> **O QUE SE PEDE**: Por favor, reproduza sem alterações tudo o que vai de "As tecnologias de" até "expectativa de vida." no texto abaixo sobre a incorporação de tecnologias de saúde.

Para que um medicamento seja disponibilizado para a população sem custo direto ou adicional, os medicamentos devem passar por uma avaliação em Comitês específicos, e só depois de receberem a aprovação podem ser disponibilizados aos cidadãos. A este processo chamamos comumente de “incorporação de tecnologias”. Quanto maior o benefício clínico de uma tecnologia, maior será a chance de ser incorporada. O mesmo raciocínio é válido caso a tecnologia cause menor impacto orçamentário.
O processo possui a seguinte arquitetura:
1. Pesquisa e desenvolvimento (P&D ou R&D): geralmente é a iniciativa privada que coloca seus recursos a risco para pesquisar soluções para necessidades médicas não atendidas
2. Uma vez que o produto se prova seguro e eficaz, ele recebe o registro sanitário no país ou em diversos países
3. Especificamente no Brasil, o preço máximo do medicamento é regulado, e deve ser estabelecido antes da comercialização
4. O produto pode ser comercializado nas farmácias e pontos de venda, ou por intermédio de distribuidores, porém isso não significa que ele estará imediatamente disponível de maneira ampla no SUS ou em hospitais ou clínicas privadas
5. A adoção do uso dos medicamentos por hospitais de alta complexidade ou por institutos renomados é um fator preditivo de seu sucesso. E favorece – aumenta as chances – de o medicamento ou device médico receber chancela. Aqui o protagonismo da classe médica – o medical advocacy – contribui sobremaneira para o contínuo aperfeiçoamento dos sistemas de saúde, tanto na forma da prescrição das terapias de maior eficácia e menores efeitos colaterais para seus pacientes, bem como na inclusão destas tecnologias durante atualização de guidelines médicos
6. Os Comitês de avaliação de tecnologias emitirão juízo sobre fazer ou não a incorporação. Nesta etapa, a classe médica também estará representada pelas mais eminentes sociedades de classe, expressando opinião científica sobre as tecnologias. Importante ressaltar que a opinião da sociedade também ocorre através das consultas públicas ou mesmo das audiências públicas
7. Se houver negativa por parte dos Comitês, a decisão implica em que cada cidadão deverá buscar acesso ao medicamento de forma individualizada. Se houver aprovação, o medicamento poderá chegar a todos que lhe necessitarem, sem custo direto
8. Fontes de financiamento são definidas, para garantir reserva de recursos
9. Processo estratégico, de compra e logística entram em operação. Passo super desafiador no Brasil, dadas as suas dimensões continentais e heterogeneidade de necessidades
10. Pacientes podem retirar os medicamentos em clínicas, farmácias, hospitais ou através de programas ampliados, tal como o Farmácia Popular.
As tecnologias de saúde fizeram com que a expectativa média da humanidade saltasse de 35 anos para 78 anos. Um ganho expressivo de mais de 40 anos durante os últimos 200 anos. Graças aos esforços de todos os players desta cadeia de valor, atualmente uma cidadã ou um cidadão tem qualidade de vida superior à de uma rainha ou rei do passado. Trocando em miúdos, a cada ano, os cidadãos do mundo ganham, em média, 2 meses adicionais na expectativa de vida.
Se por um lado, esta conquista impressionante se deve aos esforços ininterruptos dos laboratórios farmacêuticos, dos governos responsáveis e do coletivo atento, expressando suas preocupações e prioridades, por outro tal harmonia estará crescentemente sob maior desafio.
Uma coisa é inquestionável e não mudará, gente gosta de gente, de cuidado, de atenção, e a contribuição médica continuará ser passo estruturante neste processo.
E você, o que acha do futuro das incorporações de tecnologia?

> **ITENS DE DADOS**:
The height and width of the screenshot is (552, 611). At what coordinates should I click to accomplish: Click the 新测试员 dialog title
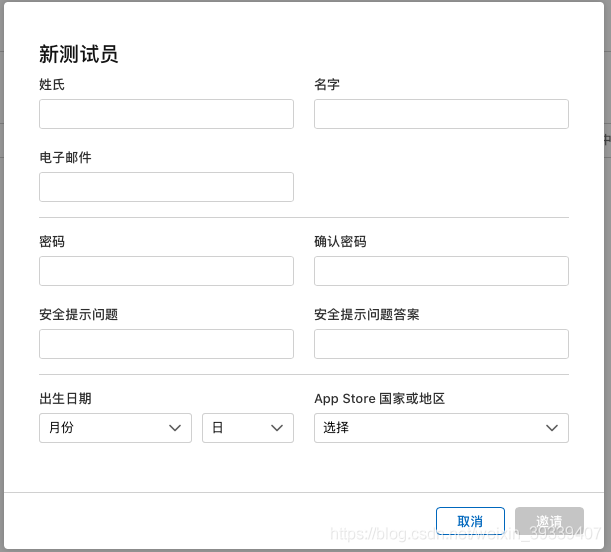[78, 54]
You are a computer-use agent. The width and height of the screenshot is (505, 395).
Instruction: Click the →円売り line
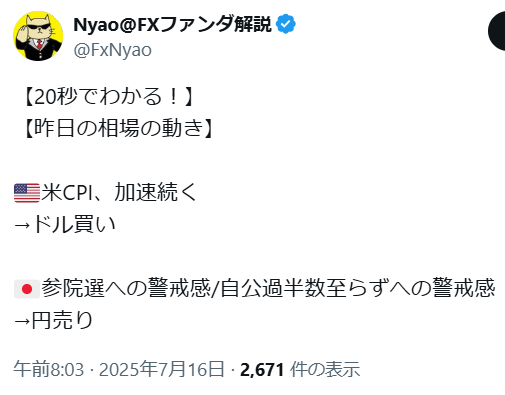(53, 320)
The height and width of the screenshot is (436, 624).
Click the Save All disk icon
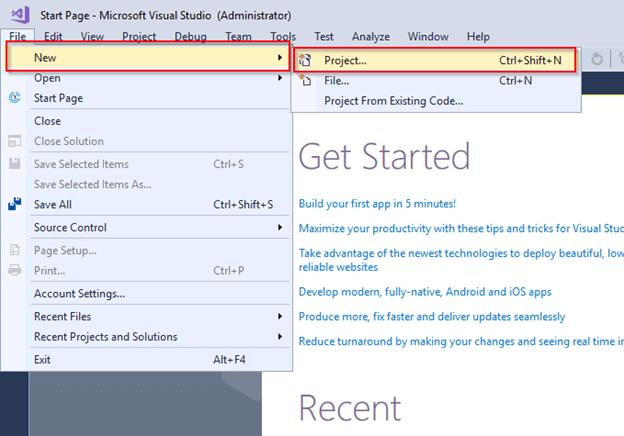point(15,204)
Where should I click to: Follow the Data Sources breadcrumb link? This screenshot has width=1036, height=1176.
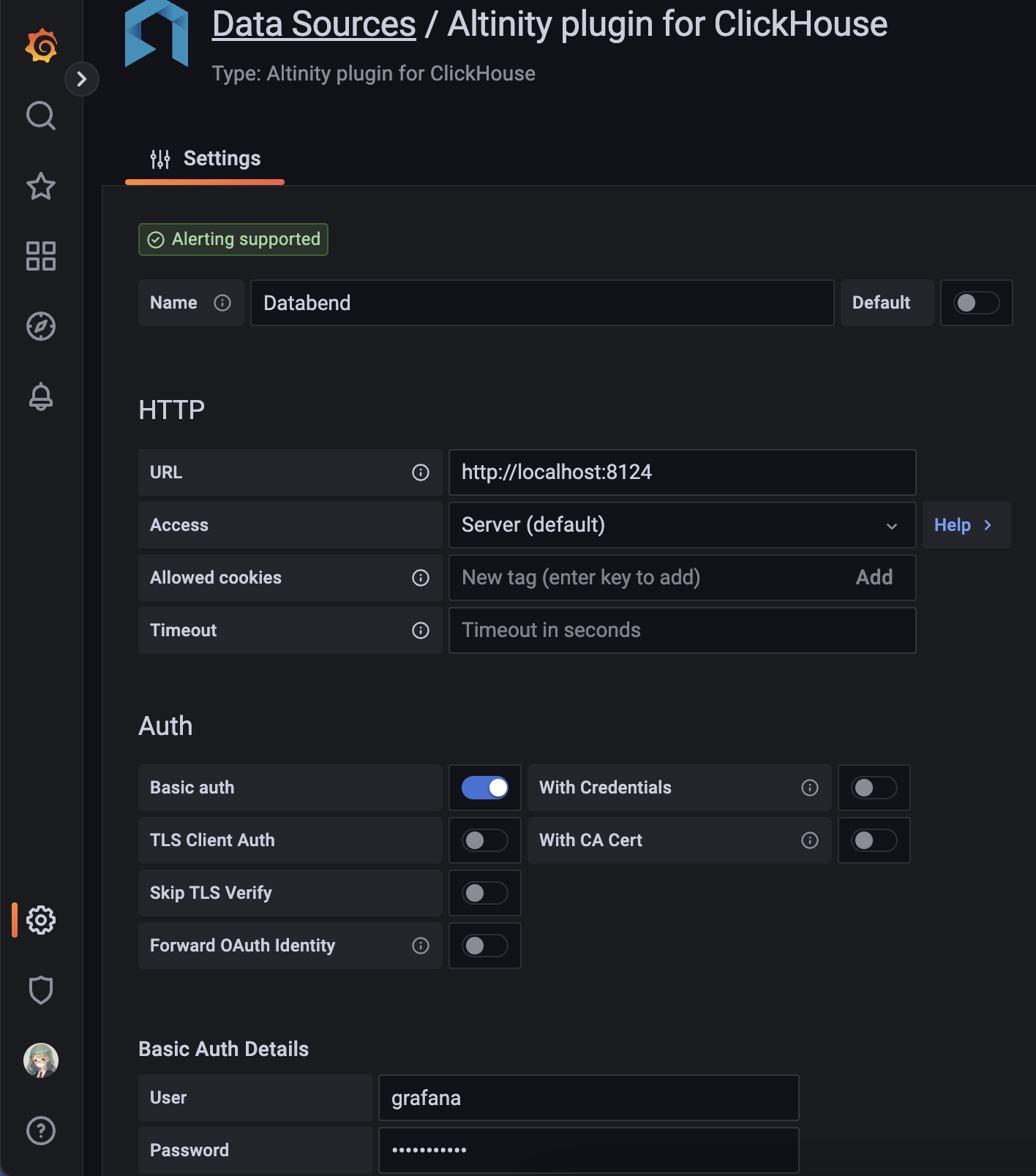pyautogui.click(x=314, y=24)
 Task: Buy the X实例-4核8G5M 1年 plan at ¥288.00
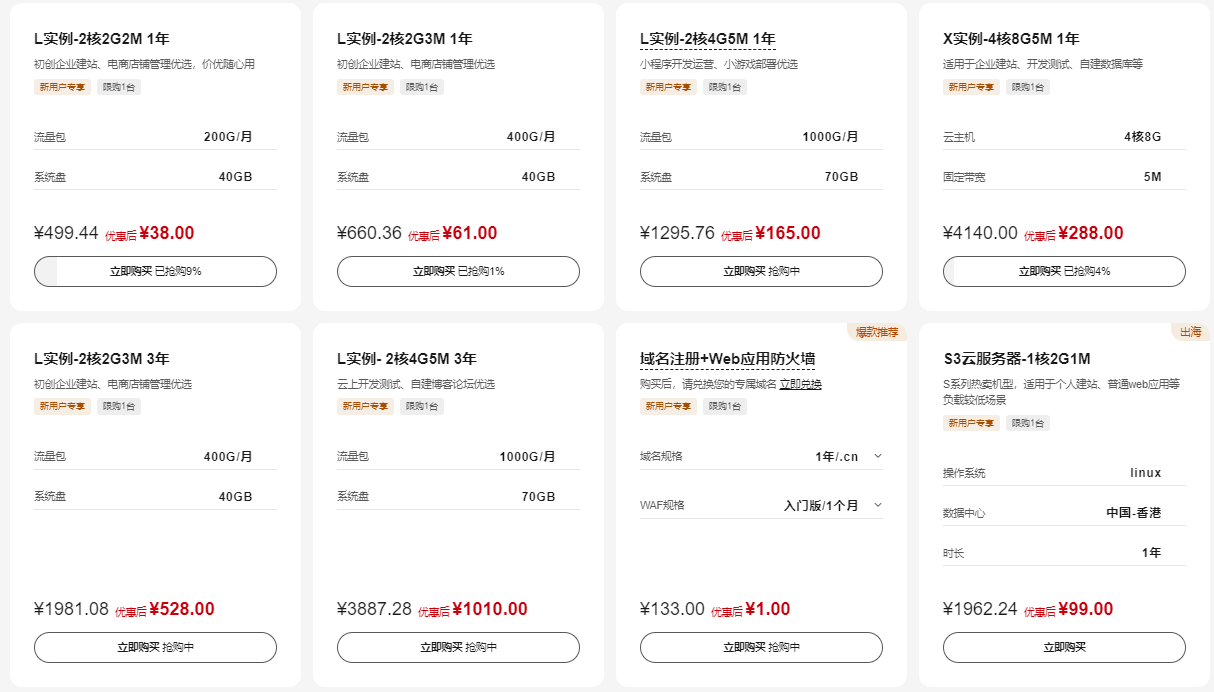(1064, 271)
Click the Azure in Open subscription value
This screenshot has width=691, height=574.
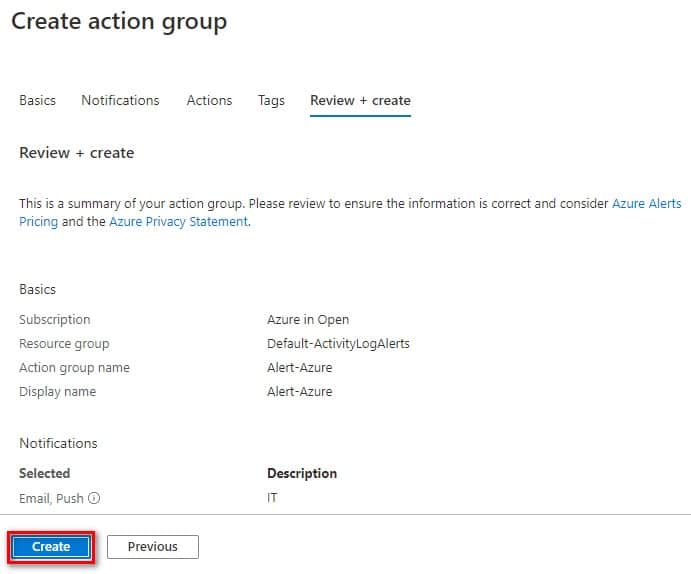(x=307, y=320)
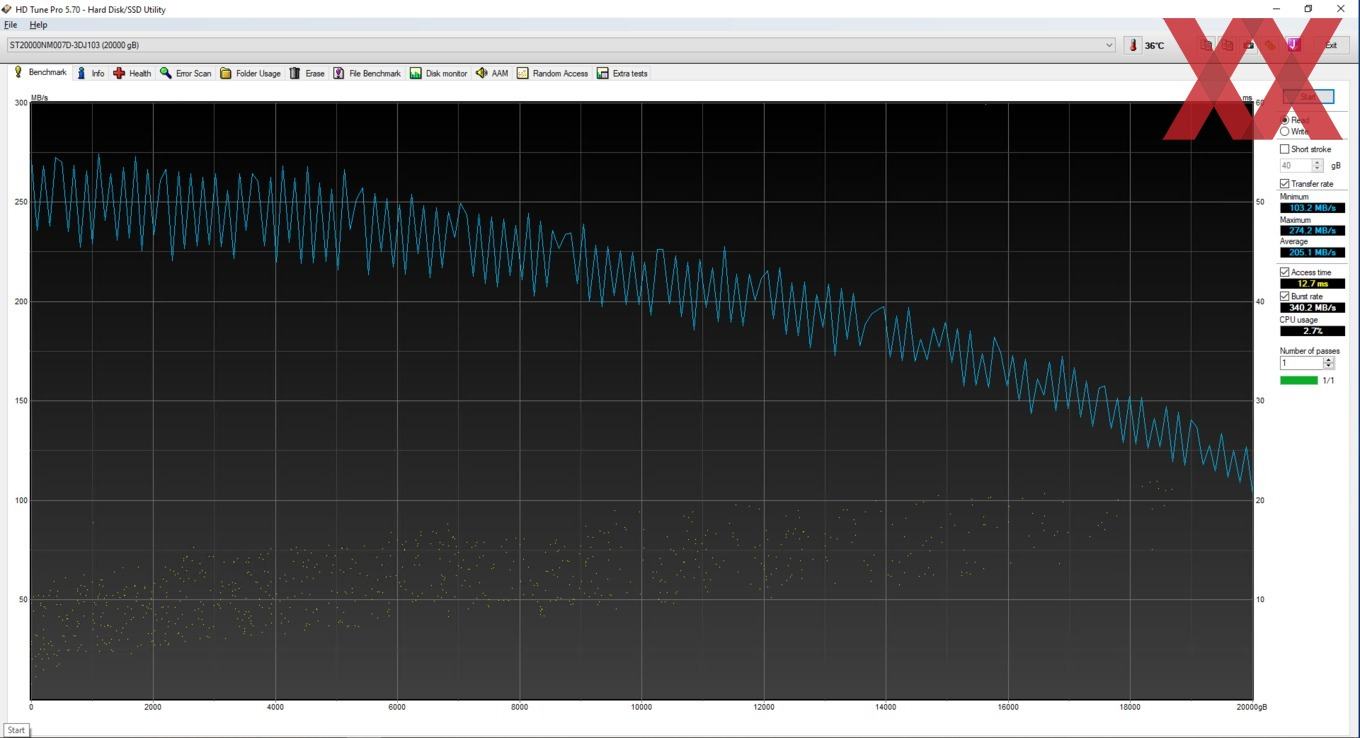This screenshot has height=738, width=1360.
Task: Enable the Short stroke checkbox
Action: pos(1285,149)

> **ÁREA DE RESPOSTA**:
As tecnologias de saúde fizeram com que a expectativa média da humanidade saltasse de 35 anos para 78 anos. Um ganho expressivo de mais de 40 anos durante os últimos 200 anos. Graças aos esforços de todos os players desta cadeia de valor, atualmente uma cidadã ou um cidadão tem qualidade de vida superior à de uma rainha ou rei do passado. Trocando em miúdos, a cada ano, os cidadãos do mundo ganham, em média, 2 meses adicionais na expectativa de vida.